— Я очень серьезен, — он перестал улыбаться, и это немного успокоило ее. — Если бы мне были нужны другие женщины, я не стал бы ничего менять в своей жизни. Учись доверять моим решениям, волчица.
— Я учусь, — тихо ответила Северина. — Я очень стараюсь.
До самого вечера они просидели в гостиной, наполненной ароматом роз, пили коньяк и курили по очереди одну сигарету. Северина, как и обещала, старалась привыкнуть и к тому, что он каждый раз подкуривает сам для нее, будто она безрукий или беспомощный ребенок, и к ощущению мужского плеча под щекой и теплого тела рядом. Ее сказка длилась и длилась, и пусть в ней главный герой совсем не походил на стального рыцаря с сильными кулаками — внутри он тоже был прочен и силен, его оружием являлись меткие слова и острый ум, а еще чуткое понимание других, и это заставляло Северину им восхищаться. Она и сама ведь никогда не пользовалась своей волчицей, чтобы защищаться или нападать.

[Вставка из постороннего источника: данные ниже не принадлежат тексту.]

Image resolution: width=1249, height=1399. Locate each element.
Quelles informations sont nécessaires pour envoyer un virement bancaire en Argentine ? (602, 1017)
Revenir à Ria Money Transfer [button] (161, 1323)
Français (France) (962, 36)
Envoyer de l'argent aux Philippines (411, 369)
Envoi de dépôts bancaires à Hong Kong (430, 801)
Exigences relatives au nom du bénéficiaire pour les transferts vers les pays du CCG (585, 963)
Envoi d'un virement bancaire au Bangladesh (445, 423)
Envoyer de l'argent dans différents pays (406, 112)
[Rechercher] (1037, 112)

Наконец, они услышали, как майстра Божена отправилась в свои комнаты, чтобы лечь спать. Огонь в камине догорал, как и свечи, которые Северина приказала зажечь вместо яркого верхнего освещения.

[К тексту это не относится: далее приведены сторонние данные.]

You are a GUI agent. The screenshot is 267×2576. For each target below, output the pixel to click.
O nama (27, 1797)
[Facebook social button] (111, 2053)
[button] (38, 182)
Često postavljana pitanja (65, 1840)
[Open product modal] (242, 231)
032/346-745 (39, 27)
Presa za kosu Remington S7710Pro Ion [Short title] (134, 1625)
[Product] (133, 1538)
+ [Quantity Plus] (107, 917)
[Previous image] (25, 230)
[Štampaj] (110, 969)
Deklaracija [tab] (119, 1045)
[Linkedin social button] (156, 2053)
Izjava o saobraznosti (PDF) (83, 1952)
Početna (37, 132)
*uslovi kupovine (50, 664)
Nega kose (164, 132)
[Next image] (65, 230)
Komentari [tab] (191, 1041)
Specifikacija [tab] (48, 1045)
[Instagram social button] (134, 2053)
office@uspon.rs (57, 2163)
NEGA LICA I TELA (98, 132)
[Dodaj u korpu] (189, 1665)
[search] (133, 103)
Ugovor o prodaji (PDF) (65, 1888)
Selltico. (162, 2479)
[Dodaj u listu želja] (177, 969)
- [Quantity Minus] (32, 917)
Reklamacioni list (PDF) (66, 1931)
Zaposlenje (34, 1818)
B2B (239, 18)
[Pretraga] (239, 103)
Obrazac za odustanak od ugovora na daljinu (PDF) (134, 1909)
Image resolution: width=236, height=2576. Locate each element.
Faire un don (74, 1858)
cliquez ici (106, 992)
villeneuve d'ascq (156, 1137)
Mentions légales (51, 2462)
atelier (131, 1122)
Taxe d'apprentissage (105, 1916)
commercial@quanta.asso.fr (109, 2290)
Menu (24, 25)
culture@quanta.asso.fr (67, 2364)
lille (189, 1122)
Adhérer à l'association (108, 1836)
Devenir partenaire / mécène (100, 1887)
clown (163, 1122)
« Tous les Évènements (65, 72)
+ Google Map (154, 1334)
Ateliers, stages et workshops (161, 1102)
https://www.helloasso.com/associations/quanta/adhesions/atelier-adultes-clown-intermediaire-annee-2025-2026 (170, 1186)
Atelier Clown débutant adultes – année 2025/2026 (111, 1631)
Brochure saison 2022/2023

— Мне пора ехать, — с неохотой пошевелился Ян.
— Хорошо, — ответила Северина.
Она поднялась с места и проводила его к выходу, подала пальто. Отряхнула с плеч налипшие ворсинки и подарила прощальный поцелуй. С некоторых пор она начала находить в этом странное удовольствие: не спорить, а подстраиваться, не требовать, а ухаживать самой. Ян посмотрел на нее долгим взглядом.

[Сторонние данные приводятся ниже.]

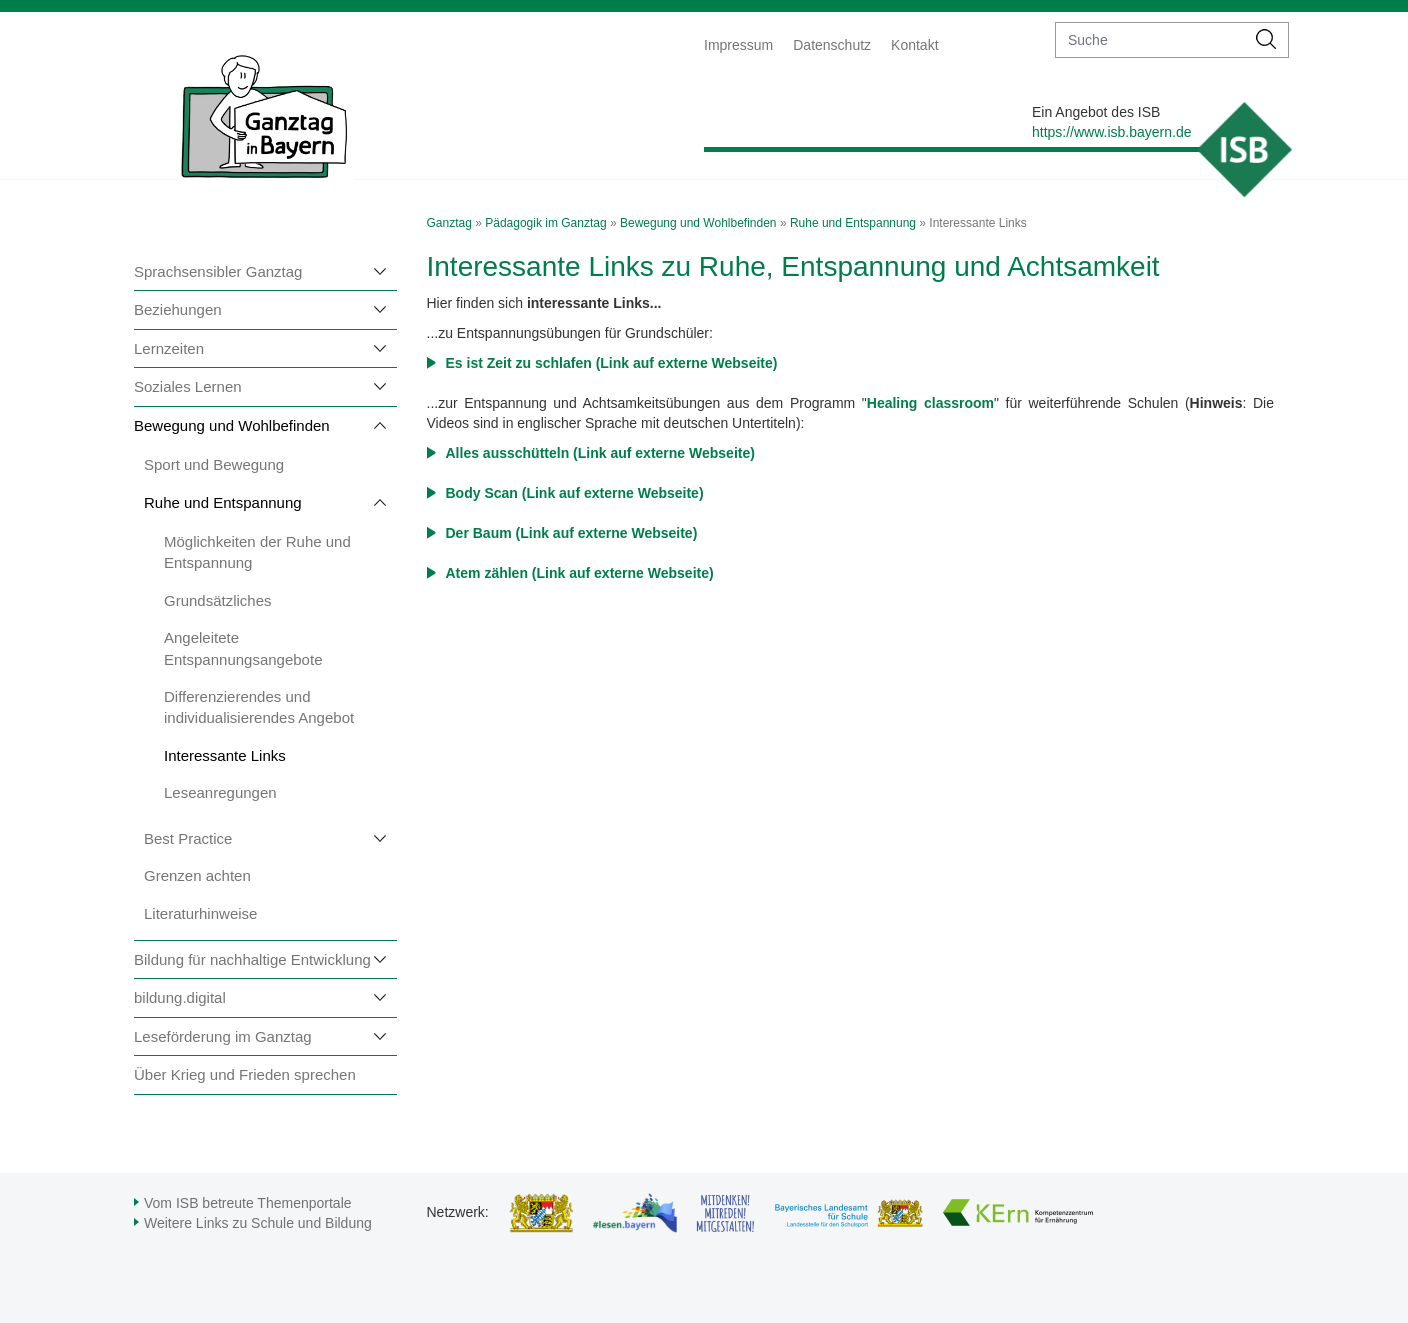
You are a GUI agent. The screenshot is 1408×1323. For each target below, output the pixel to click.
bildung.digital (180, 997)
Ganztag (449, 223)
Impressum (738, 45)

— Ты такая прилежная, волчица, что так и хочется поставить тебе пятерку.
Северина улыбнулась.
— Лучше приезжай завтра.
— Если смогу.
Она кивнула и закрыла за ним дверь. Потом прошлась по комнатам, загасила камины и свечи, поднялась наверх, скинула свое бесполезное красивое платье и закуталась в домашний стеганый халат. Маркус куда-то пропал, видимо, дрых в эту ночь у майстры Божены, обиженный, что хозяйка посвящает внимание какому-то чужаку. Северина присела в кресло у камина, где еще не затушила огонь, и закурила. Ложиться в холодную постель после вечера с теплым Яном ужасно не хотелось, и она решила потянуть время до тех пор, пока окончательно не свалится от усталости, чтобы быстро заснуть.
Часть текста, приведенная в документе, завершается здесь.